Pi-Sunyer F X
St. Luke's-Roosevelt Hospital Center, Columbia University College of Physicians and Surgeons, New York, NY 10025, USA.
Med Sci Sports Exerc. 1999 Nov;31(11 Suppl):S602-8. doi: 10.1097/00005768-199911001-00019.
The evidence with regard to the relationship of obesity with medical comorbidities was assessed and priority research issues identified.
The existing literature in English was surveyed.
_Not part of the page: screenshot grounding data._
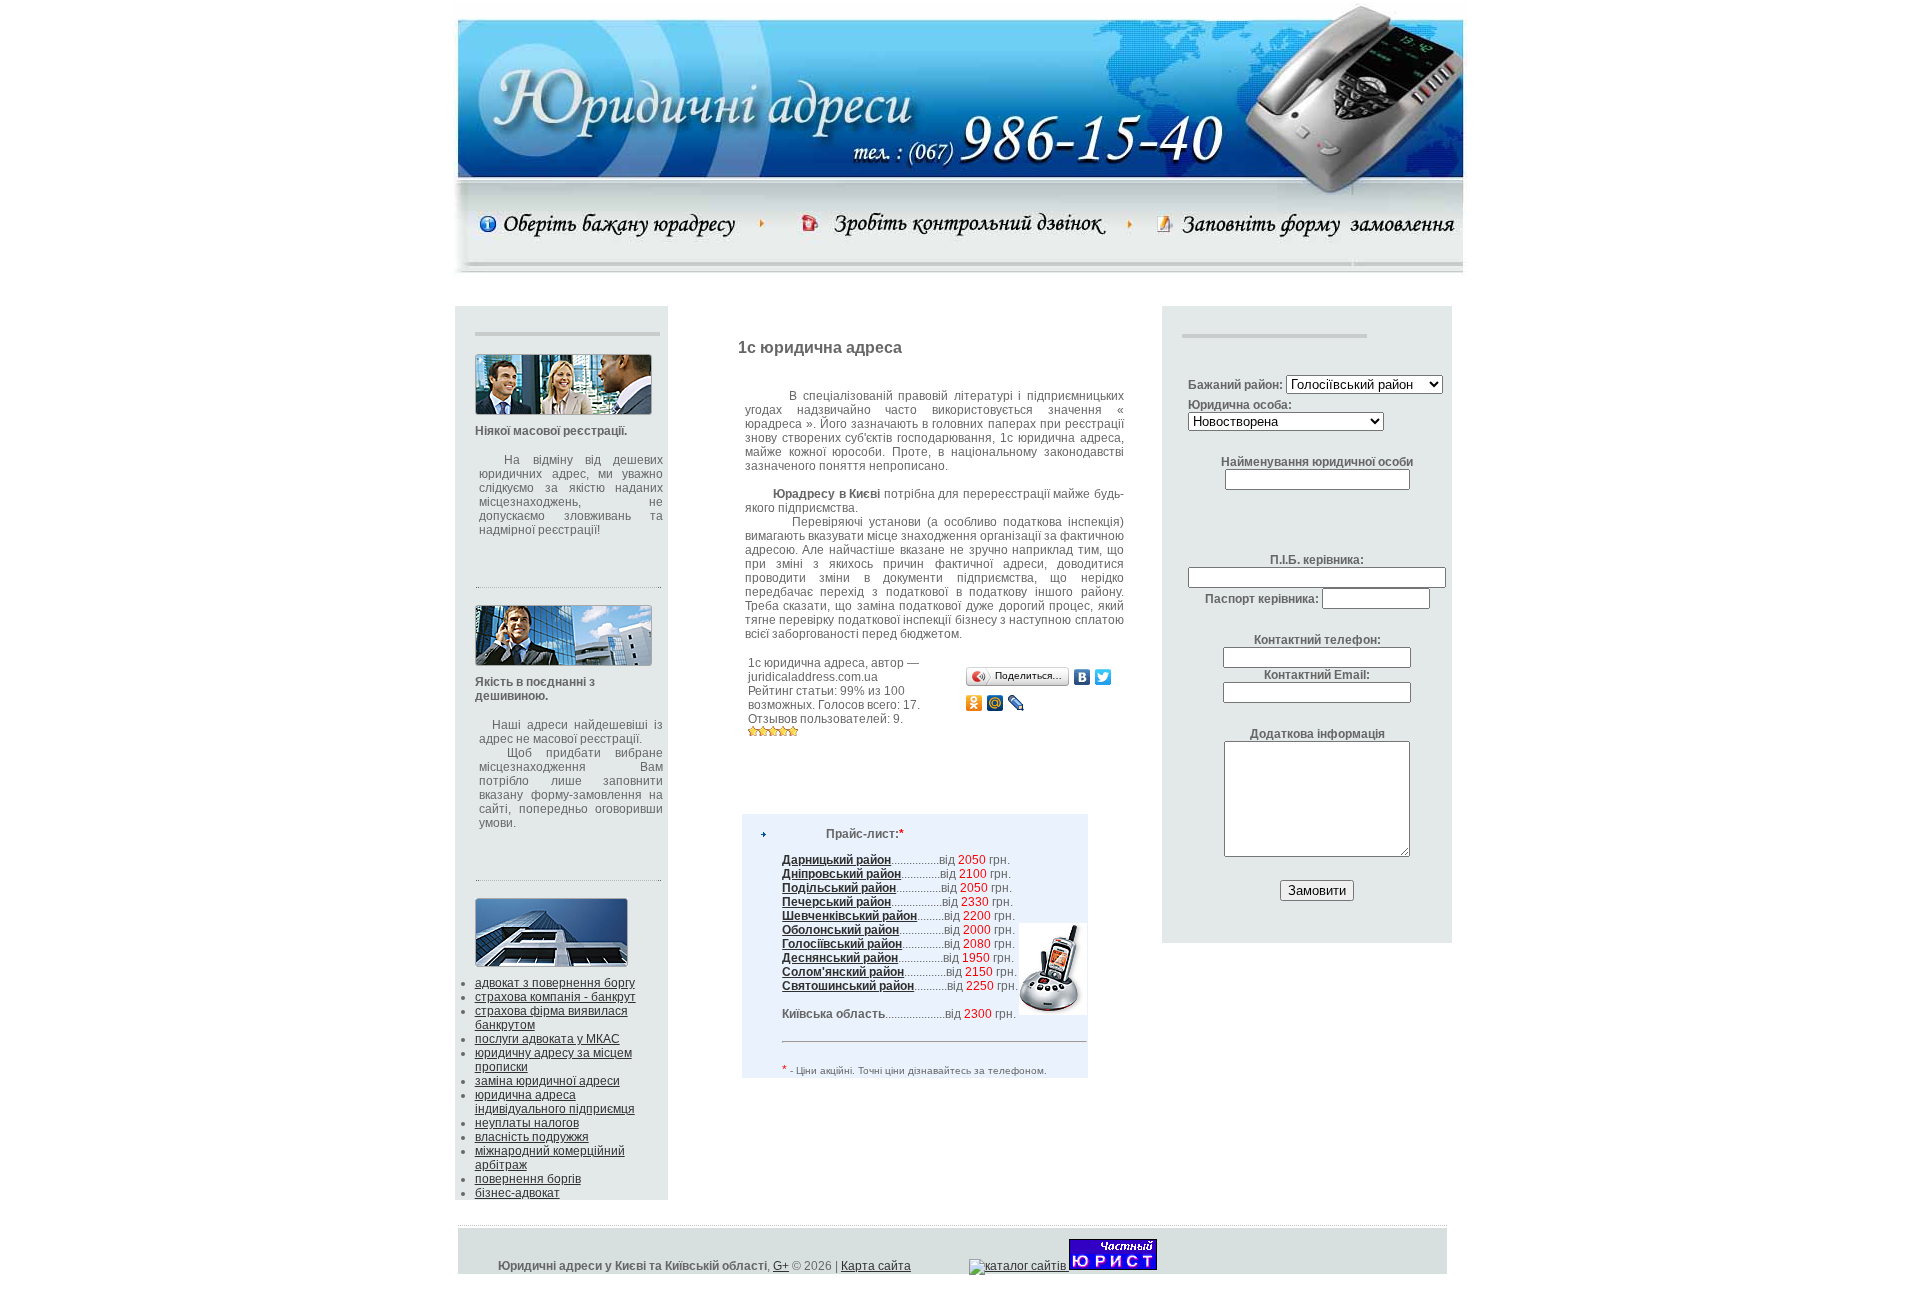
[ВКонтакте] (1082, 677)
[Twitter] (1103, 677)
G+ (781, 1266)
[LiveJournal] (1016, 703)
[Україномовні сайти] (1019, 1266)
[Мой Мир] (995, 703)
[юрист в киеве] (1113, 1266)
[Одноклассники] (974, 703)
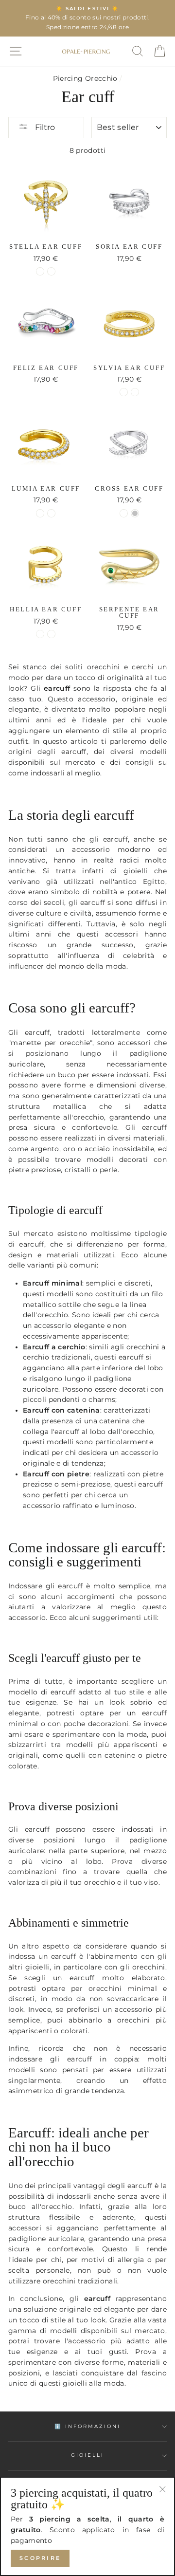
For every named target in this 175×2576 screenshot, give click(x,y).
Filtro (44, 127)
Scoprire (40, 2558)
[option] (87, 18)
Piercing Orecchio (85, 78)
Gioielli (87, 2455)
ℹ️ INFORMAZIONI (87, 2426)
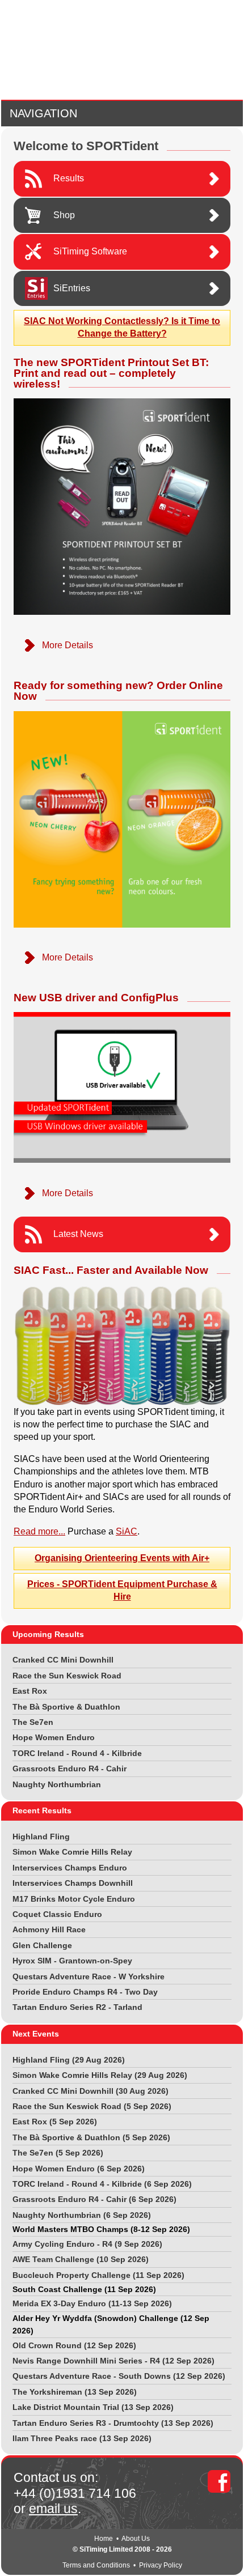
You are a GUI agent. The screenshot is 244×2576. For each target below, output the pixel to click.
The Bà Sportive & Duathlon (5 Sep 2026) (91, 2137)
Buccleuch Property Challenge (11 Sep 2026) (98, 2275)
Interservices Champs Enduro (69, 1867)
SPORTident (122, 50)
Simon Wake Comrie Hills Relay (72, 1851)
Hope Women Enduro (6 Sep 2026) (78, 2168)
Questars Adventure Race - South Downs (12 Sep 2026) (118, 2376)
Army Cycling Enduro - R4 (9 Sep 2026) (87, 2243)
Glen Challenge (42, 1945)
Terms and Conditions (96, 2565)
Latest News (78, 1234)
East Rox (29, 1690)
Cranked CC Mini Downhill (62, 1659)
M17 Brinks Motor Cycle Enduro (73, 1898)
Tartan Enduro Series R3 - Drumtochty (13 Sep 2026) (112, 2423)
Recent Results (41, 1810)
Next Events (35, 2033)
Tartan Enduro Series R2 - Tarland (77, 2007)
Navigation (43, 113)
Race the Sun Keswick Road (66, 1675)
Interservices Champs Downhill (72, 1883)
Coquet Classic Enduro (57, 1914)
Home (103, 2539)
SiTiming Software (90, 251)
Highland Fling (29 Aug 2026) (68, 2059)
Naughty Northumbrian (56, 1784)
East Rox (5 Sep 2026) (54, 2121)
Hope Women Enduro (53, 1737)
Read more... (39, 1531)
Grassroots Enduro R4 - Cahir (69, 1768)
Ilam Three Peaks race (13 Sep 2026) (82, 2438)
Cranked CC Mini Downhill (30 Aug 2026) (90, 2090)
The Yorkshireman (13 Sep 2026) (74, 2391)
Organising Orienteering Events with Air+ (122, 1558)
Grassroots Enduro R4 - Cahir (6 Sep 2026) (94, 2199)
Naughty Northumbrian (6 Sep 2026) (81, 2215)
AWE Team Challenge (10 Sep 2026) (80, 2259)
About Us (135, 2539)
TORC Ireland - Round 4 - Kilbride (77, 1753)
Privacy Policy (160, 2565)
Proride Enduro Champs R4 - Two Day (85, 1991)
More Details (67, 645)
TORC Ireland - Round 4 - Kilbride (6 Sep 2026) (102, 2183)
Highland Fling (41, 1836)
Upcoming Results (48, 1634)
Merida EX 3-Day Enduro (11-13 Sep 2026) (92, 2303)
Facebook (219, 2481)
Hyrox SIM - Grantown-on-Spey (72, 1960)
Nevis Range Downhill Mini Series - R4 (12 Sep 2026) (113, 2360)
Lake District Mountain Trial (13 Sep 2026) (93, 2407)
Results (68, 178)
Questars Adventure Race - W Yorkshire (88, 1976)
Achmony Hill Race (49, 1929)
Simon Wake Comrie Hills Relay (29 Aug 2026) (99, 2075)
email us (53, 2508)
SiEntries (71, 288)
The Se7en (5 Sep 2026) (57, 2152)
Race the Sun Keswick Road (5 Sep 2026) (91, 2106)
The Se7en (32, 1722)
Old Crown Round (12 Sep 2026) (74, 2345)
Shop (64, 215)
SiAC (126, 1531)
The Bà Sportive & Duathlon (66, 1706)
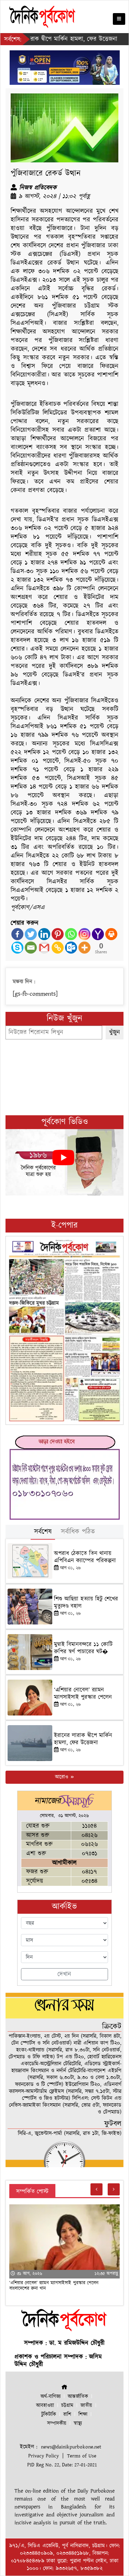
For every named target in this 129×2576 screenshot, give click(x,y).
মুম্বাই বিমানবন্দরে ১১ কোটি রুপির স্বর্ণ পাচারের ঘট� (83, 1648)
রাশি (67, 2414)
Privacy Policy (43, 2455)
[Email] (31, 948)
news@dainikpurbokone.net (71, 2447)
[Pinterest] (58, 934)
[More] (84, 948)
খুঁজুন (114, 1032)
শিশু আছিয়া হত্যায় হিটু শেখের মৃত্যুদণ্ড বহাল (86, 1602)
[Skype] (17, 948)
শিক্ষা (82, 2414)
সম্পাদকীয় (56, 2423)
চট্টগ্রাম (67, 2405)
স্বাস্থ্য (78, 2423)
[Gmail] (44, 948)
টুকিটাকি (48, 2414)
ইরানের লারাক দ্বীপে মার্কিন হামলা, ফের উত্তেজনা (83, 1739)
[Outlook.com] (71, 948)
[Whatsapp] (71, 934)
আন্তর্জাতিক (78, 2396)
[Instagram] (84, 934)
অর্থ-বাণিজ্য (51, 2396)
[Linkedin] (44, 934)
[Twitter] (31, 934)
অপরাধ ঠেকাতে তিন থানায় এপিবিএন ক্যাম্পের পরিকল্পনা (85, 1556)
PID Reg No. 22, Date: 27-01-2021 (62, 2464)
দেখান (64, 1974)
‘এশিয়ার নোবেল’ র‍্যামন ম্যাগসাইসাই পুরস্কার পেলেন (83, 1693)
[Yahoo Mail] (98, 934)
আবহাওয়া (45, 2405)
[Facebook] (17, 934)
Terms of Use (81, 2455)
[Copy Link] (58, 948)
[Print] (111, 934)
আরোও (62, 1777)
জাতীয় (86, 2405)
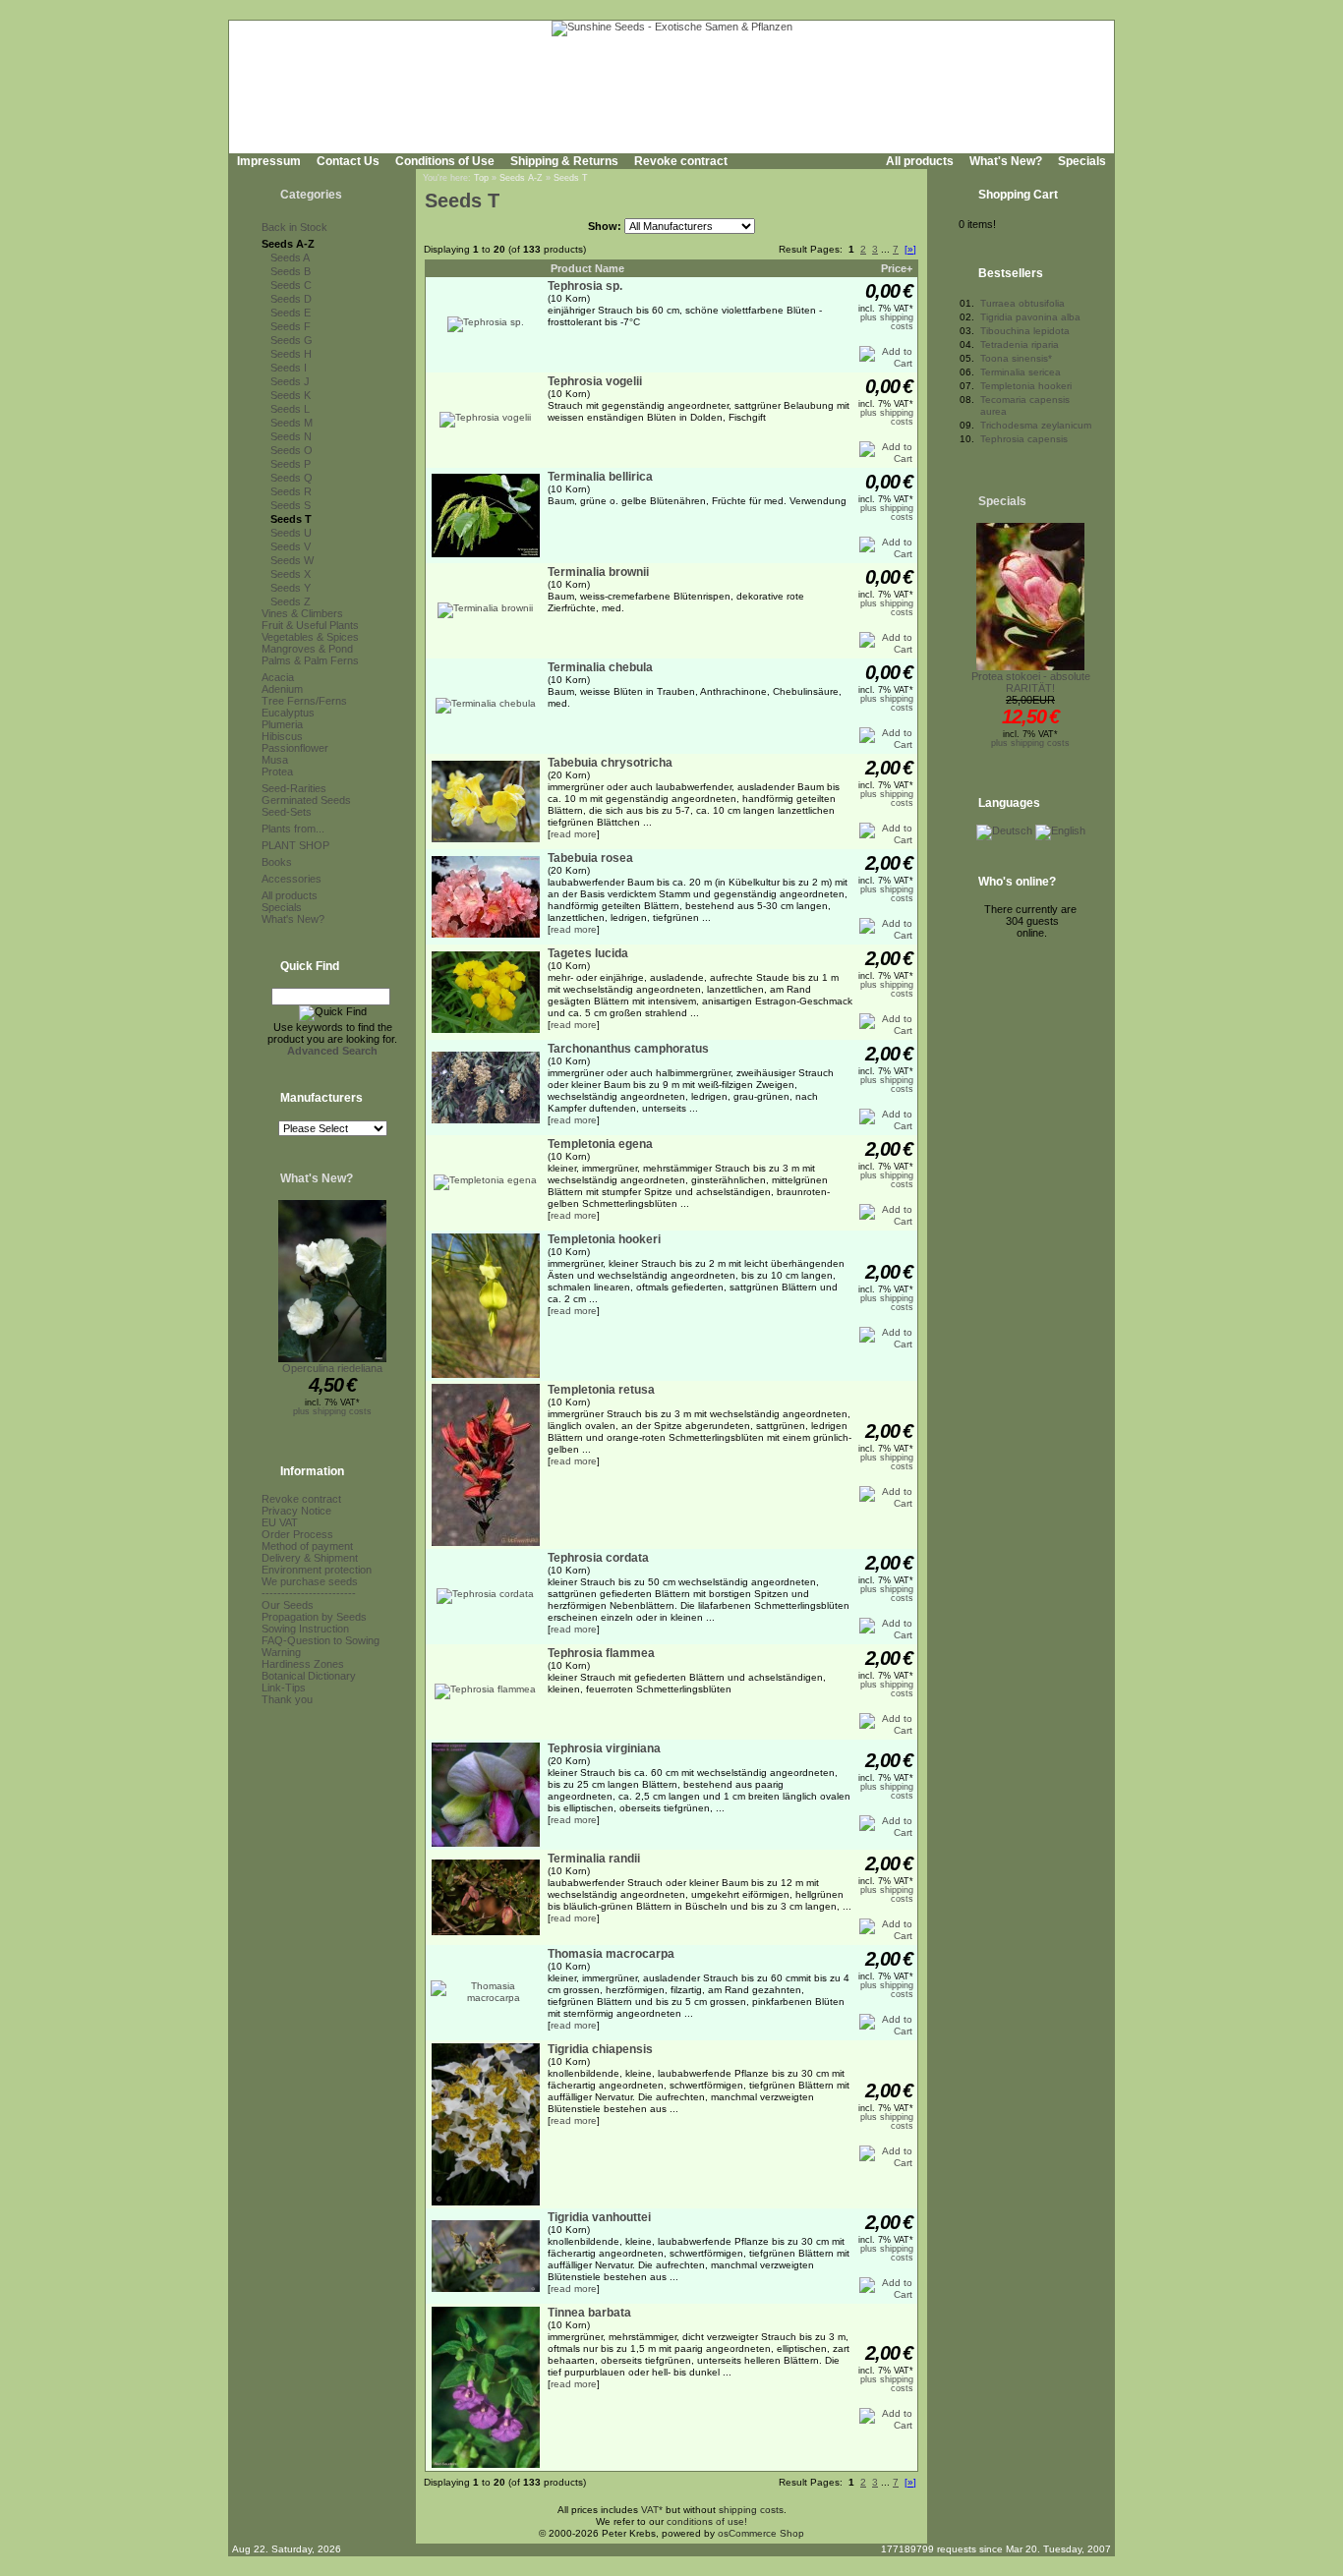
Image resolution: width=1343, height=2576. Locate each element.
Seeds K (290, 395)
The evidence is overwhelming on the association of obesity to a number of medical conditions. These include: insulin resistance, glucose intolerance, diabetes mellitus, hypertension, dyslipidemia, sleep apnea, arthritis, hyperuricemia, gall bladder disease, and certain types of cancer. The independent association of obesity seems also clearly established for coronary artery disease, heart failure, cardiac arrhythmia, stroke, and menstrual irregularities. The relationship between central (or upper body) obesity and the above conditions is positive for most of them but with a lesser number of studies. Most of the fat distribution studies have been done using anthropometric measurements rather than the more accurate magnetic resonance imaging or computer tomographic scans. Priority research issues include the following: more definitive data on the relation of central fat to comorbidities; the proportional importance of subcutaneous versus visceral fat in producing comorbidities; the relationship between obesity and psychiatric disease; the genetics of the relationship between obesity and each of the comorbidities; the independent contribution of diet and of sedentariness to the development of each of the comorbidities; the impact of gender, race, intensity, and duration on these associations.
The evidence for the relationship of obesity to a number of comorbidities is strong, though the strength of the relationship varies with the condition. Much more research is necessary on causation and on what other factors may play an interactive role.
评估肥胖与医学合并症之间关系的证据,并确定优先研究问题。
对现有的英文文献进行了调查。
有大量证据表明肥胖与多种医学状况相关。这些状况包括:胰岛素抵抗、葡萄糖不耐受、糖尿病、高血压、血脂异常、睡眠呼吸暂停、关节炎、高尿酸血症、胆囊疾病以及某些类型的癌症。肥胖与冠状动脉疾病、心力衰竭、心律失常、中风和月经不调之间的独立关联似乎也已明确确立。中心性(或上身)肥胖与上述状况之间的关系在大多数情况下呈正相关,但相关研究较少。大多数脂肪分布研究使用的是人体测量方法,而非更精确的磁共振成像或计算机断层扫描。优先研究问题包括以下方面:关于中心性脂肪与合并症关系的更确切数据;皮下脂肪与内脏脂肪在引发合并症方面的相对重要性;肥胖与精神疾病之间的关系;肥胖与每种合并症之间关系的遗传学;饮食和久坐对每种合并症发展的独立影响;性别、种族、强度和持续时间对这些关联的影响。
肥胖与多种合并症之间关系的证据确凿,尽管这种关系的强度因具体状况而异。在因果关系以及其他可能起交互作用的因素方面,还需要进行更多研究。